El precio internacional del petróleo registró una fuerte caída de hasta el 10% luego de que el presidente de Estados Unidos, Donald Trump, anunciara la suspensión temporal de ataques contra Irán y el inicio de conversaciones diplomáticas. La medida llevó al crudo a perforar el umbral de los 100 dólares por barril, en un giro brusco del escenario energético global.
El Petróleo Brent, principal indicador del mercado, llegó a desplomarse más de un 10%, mientras que el West Texas Intermediate (WTI) también registró fuertes bajas en un contexto de alta volatilidad vinculado al conflicto en Medio Oriente.
La caída se produjo tras la confirmación de Washington de que se avanzó en “conversaciones productivas” con Irán, lo que derivó en la decisión de frenar por cinco días los ataques sobre infraestructura energética iraní. Esta señal de distensión redujo el temor a interrupciones en el suministro global, especialmente en torno al estratégico Estrecho de Ormuz, por donde circula una parte clave del comercio mundial de petróleo.

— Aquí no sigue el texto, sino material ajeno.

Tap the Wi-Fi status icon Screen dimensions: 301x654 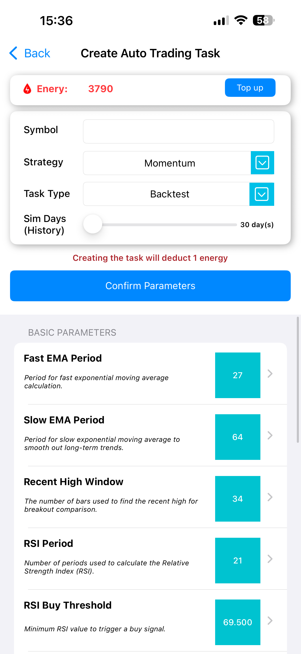[241, 20]
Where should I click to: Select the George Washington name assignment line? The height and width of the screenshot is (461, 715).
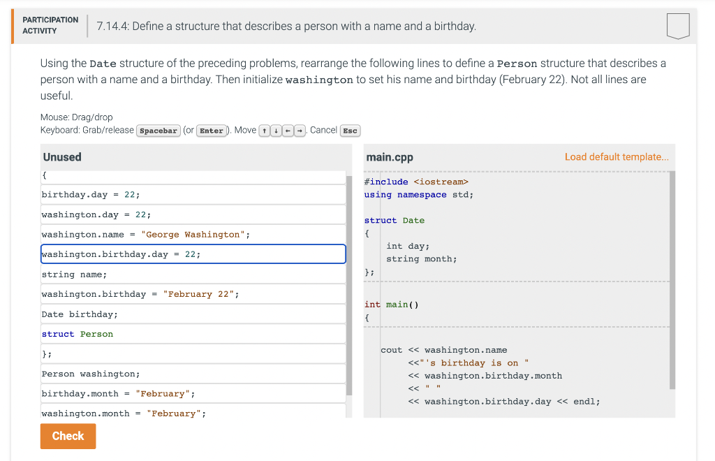click(193, 233)
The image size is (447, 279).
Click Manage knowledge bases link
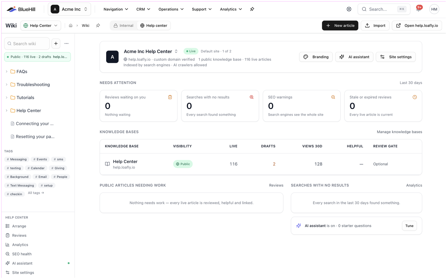point(399,132)
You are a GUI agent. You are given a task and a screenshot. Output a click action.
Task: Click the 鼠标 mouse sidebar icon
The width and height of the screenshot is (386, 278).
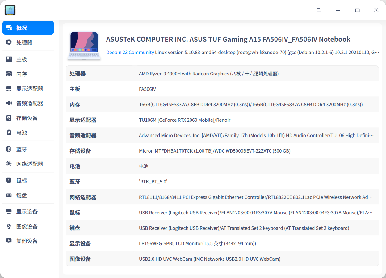click(x=9, y=180)
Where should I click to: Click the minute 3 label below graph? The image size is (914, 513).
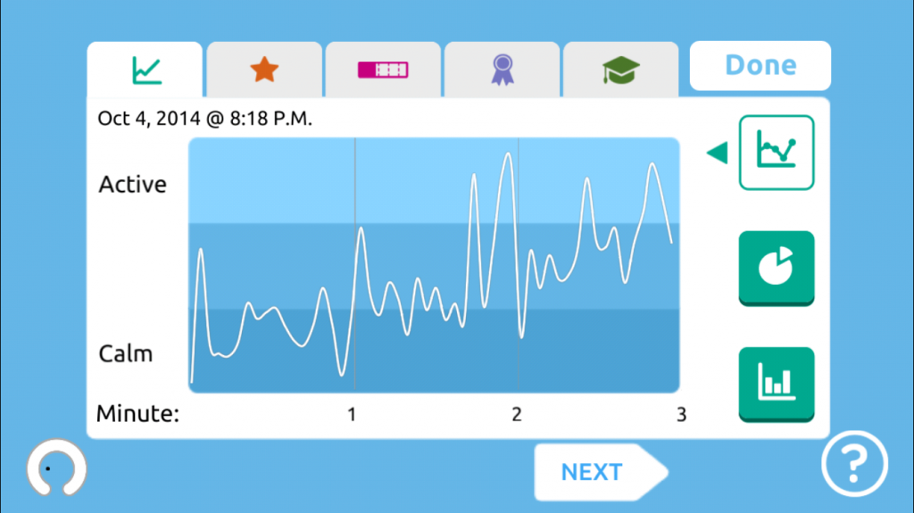tap(681, 415)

El impacto no se limitó al mercado energético. Las bolsas europeas, que venían golpeadas por la escalada del conflicto, reaccionaron con subas y recuperaron terreno, impulsadas por una menor percepción de riesgo geopolítico. Sectores especialmente sensibles al costo de la energía, como el aeronáutico, lideraron las mejoras.
En Asia, los mercados también mostraron señales de estabilización tras jornadas de fuertes caídas, acompañando el alivio global generado por la tregua.
De este modo, el anuncio de la Casa Blanca marcó un cambio en las expectativas de los inversores, que pasaron de anticipar un escenario de crisis energética a uno de posible desescalada. Sin embargo, la fragilidad del contexto mantiene la incertidumbre, con la evolución de las negociaciones como principal factor a seguir en los próximos días.